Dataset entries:

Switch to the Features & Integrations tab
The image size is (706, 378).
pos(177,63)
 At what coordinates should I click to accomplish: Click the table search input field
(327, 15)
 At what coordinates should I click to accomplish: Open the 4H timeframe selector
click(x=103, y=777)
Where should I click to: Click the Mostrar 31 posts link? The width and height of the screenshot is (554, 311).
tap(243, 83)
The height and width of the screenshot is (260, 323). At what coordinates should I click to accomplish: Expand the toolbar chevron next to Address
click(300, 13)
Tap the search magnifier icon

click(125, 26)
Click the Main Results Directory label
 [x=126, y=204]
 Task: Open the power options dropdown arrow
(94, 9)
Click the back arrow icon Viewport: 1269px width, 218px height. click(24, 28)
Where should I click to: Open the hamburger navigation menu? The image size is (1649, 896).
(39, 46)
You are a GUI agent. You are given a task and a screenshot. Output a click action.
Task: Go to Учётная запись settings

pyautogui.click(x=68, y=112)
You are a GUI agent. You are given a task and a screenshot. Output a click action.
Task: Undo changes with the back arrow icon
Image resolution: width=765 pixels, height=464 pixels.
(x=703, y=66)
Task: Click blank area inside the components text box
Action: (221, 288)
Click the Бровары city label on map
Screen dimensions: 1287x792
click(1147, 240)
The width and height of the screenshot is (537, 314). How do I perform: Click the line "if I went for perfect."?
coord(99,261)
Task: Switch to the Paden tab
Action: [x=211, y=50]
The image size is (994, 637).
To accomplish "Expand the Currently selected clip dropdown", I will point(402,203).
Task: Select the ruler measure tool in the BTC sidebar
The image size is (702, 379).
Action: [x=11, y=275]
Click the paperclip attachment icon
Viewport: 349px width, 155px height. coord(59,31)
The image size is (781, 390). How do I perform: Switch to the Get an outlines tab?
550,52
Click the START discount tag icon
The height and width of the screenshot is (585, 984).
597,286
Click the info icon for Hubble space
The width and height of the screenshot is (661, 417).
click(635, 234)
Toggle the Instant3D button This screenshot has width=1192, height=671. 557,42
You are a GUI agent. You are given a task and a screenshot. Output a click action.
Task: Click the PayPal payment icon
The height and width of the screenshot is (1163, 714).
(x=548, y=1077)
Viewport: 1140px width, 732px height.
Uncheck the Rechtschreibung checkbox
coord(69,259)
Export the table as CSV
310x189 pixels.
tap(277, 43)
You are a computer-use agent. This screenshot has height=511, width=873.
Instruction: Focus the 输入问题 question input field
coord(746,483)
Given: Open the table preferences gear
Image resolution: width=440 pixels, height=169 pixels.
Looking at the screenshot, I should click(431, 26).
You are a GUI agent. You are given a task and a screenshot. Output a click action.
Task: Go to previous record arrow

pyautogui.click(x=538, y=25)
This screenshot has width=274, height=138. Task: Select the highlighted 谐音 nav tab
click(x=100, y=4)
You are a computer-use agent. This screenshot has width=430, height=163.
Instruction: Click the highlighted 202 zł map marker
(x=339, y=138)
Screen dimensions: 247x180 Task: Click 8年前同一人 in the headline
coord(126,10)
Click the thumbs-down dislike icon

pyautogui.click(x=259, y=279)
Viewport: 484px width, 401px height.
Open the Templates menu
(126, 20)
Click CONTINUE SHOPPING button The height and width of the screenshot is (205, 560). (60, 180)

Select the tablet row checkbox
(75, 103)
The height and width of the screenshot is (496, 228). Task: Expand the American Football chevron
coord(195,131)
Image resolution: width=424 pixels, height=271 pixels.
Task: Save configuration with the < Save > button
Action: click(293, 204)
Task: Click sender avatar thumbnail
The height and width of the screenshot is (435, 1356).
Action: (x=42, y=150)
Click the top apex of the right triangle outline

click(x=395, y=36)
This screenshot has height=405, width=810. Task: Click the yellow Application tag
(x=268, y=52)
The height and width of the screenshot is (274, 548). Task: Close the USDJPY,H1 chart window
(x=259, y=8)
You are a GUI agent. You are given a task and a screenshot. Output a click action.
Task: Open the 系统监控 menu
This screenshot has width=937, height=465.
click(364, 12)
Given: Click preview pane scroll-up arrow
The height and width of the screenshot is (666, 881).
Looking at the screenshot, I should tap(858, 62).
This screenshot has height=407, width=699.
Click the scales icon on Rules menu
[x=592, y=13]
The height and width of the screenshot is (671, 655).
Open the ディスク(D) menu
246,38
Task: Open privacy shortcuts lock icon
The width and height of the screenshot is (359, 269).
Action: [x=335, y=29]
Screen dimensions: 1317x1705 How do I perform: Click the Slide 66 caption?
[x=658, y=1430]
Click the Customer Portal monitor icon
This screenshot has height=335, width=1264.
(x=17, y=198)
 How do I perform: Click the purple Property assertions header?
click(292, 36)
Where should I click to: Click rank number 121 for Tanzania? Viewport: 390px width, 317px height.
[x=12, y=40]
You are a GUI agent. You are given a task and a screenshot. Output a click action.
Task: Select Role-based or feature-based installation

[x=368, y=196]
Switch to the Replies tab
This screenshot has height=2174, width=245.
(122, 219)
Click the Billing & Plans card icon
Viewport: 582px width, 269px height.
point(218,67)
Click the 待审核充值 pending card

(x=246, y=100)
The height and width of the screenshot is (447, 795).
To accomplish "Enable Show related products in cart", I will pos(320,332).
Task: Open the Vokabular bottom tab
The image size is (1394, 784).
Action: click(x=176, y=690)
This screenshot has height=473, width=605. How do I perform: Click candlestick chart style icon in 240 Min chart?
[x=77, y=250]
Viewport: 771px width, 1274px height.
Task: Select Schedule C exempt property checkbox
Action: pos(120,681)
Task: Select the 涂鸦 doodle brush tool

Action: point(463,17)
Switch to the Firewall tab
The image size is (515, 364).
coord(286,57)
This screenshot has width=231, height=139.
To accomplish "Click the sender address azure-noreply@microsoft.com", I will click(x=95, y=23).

### DIRECTIONS:
Copy out each line of the records above that includes "will".

### OUTPUT FOR THIS EXERCISE:
To accomplish "Expand the Currently selected clip dropdown", I will point(402,203).
To accomplish "Enable Show related products in cart", I will pos(320,332).
To accomplish "Click the sender address azure-noreply@microsoft.com", I will click(x=95, y=23).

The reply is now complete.